• _DATA RECORDS_:
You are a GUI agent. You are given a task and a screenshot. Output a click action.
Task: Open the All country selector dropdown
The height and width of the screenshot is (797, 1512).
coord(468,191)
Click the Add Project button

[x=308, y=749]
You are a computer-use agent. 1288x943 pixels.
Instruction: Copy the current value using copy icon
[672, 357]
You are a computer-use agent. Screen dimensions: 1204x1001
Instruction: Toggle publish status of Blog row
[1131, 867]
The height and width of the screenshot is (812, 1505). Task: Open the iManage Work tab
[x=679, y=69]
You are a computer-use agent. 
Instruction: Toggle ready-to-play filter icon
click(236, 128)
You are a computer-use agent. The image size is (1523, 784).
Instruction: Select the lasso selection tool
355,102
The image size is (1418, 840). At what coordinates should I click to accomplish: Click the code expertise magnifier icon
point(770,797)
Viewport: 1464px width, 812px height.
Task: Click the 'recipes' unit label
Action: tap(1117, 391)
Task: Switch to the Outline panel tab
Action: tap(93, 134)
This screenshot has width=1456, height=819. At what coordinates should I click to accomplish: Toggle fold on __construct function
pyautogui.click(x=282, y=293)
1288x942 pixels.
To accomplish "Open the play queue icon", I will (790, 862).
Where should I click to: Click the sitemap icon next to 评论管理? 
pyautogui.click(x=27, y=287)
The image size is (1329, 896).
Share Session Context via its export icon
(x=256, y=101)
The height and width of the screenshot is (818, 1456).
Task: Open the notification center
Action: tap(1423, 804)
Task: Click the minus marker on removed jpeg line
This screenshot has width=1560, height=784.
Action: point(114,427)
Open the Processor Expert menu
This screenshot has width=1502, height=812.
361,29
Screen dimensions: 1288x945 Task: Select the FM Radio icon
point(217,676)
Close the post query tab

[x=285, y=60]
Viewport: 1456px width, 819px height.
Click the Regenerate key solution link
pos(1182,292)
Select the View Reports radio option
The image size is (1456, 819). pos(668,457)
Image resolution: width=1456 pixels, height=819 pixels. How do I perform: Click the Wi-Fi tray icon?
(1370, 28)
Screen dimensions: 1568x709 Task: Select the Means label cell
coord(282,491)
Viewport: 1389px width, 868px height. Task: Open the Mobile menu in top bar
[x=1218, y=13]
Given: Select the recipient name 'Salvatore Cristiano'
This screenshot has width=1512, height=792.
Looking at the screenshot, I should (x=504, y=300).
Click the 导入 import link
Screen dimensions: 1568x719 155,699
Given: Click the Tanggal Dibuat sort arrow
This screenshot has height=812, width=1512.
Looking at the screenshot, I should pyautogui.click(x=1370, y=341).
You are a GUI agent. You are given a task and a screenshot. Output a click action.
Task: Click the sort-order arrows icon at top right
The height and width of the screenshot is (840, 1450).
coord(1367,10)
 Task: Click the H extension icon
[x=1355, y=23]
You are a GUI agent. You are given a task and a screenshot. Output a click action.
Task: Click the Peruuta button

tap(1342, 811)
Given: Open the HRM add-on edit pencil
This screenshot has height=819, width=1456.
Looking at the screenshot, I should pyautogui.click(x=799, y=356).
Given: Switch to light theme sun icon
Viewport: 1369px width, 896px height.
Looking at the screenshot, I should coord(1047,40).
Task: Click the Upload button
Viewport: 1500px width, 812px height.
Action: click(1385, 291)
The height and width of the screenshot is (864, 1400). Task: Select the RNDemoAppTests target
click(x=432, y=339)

• _WORK REQUEST_: Copy out each line in the listing that has the word "computer".

• _ANSWER BOX_:
You are a computer-use agent. 1288x943 pixels.
You are a computer-use agent. Screen dimensions: 1204x1001
You are a computer-use agent. 
You are a computer-use agent. The image size is (1523, 784).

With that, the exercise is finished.